Instructions for the task → As the answer, give every line of the records that includes the word "Green".

──────── Given entries ────────

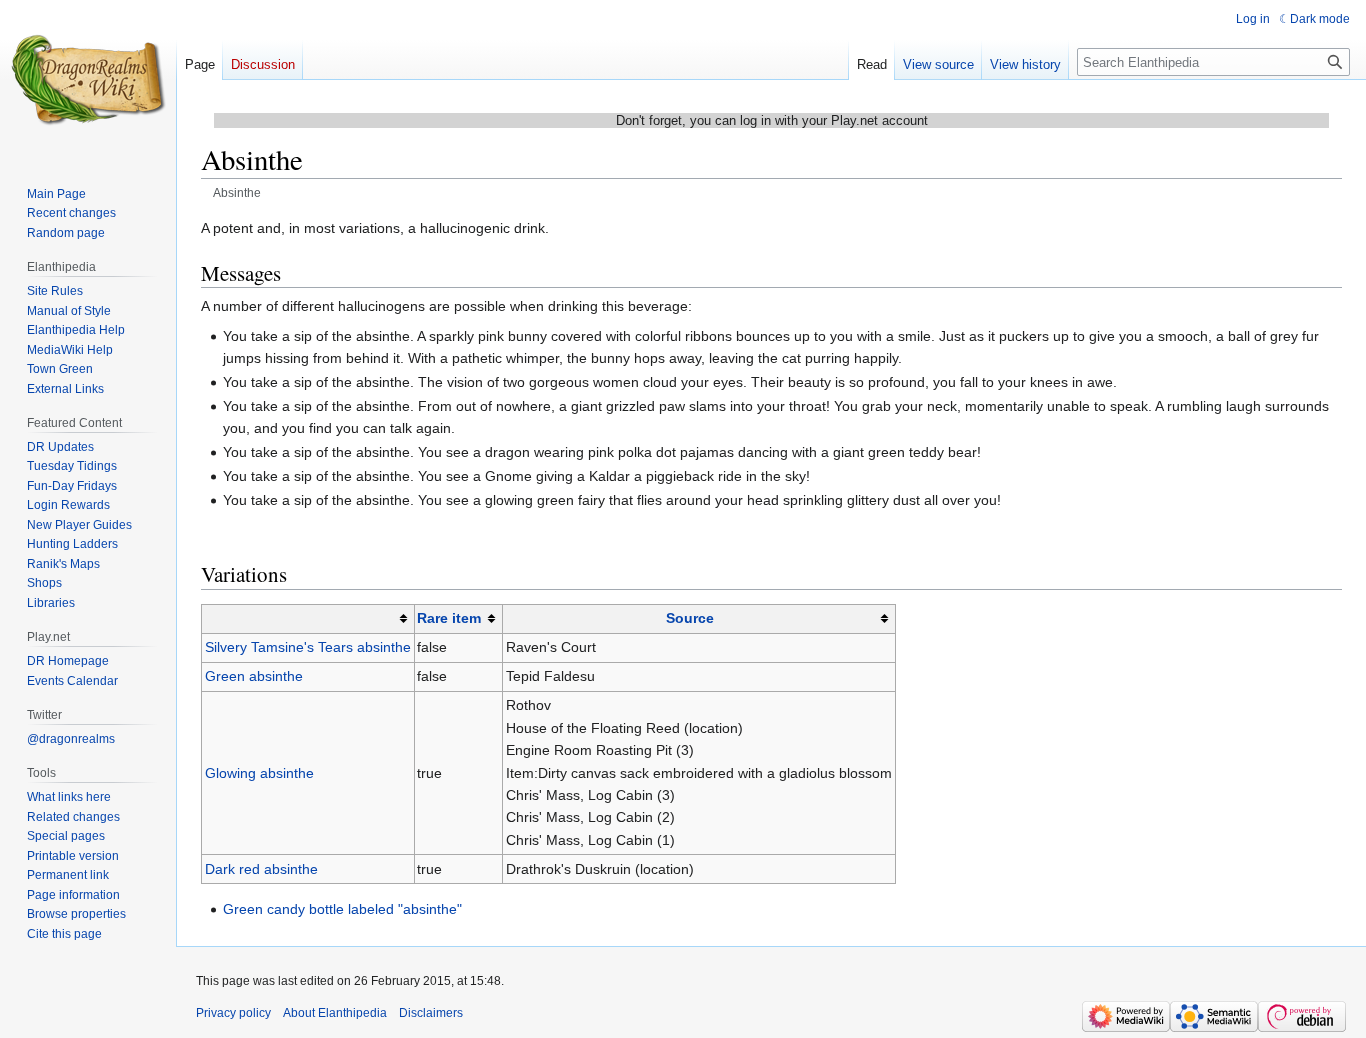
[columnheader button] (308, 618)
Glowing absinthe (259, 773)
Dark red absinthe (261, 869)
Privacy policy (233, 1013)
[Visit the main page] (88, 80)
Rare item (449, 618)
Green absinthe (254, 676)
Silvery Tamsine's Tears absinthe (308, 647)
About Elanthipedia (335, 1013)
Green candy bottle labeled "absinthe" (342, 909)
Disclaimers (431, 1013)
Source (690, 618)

────────

Written response →
Green absinthe (254, 676)
Green candy bottle labeled "absinthe" (342, 909)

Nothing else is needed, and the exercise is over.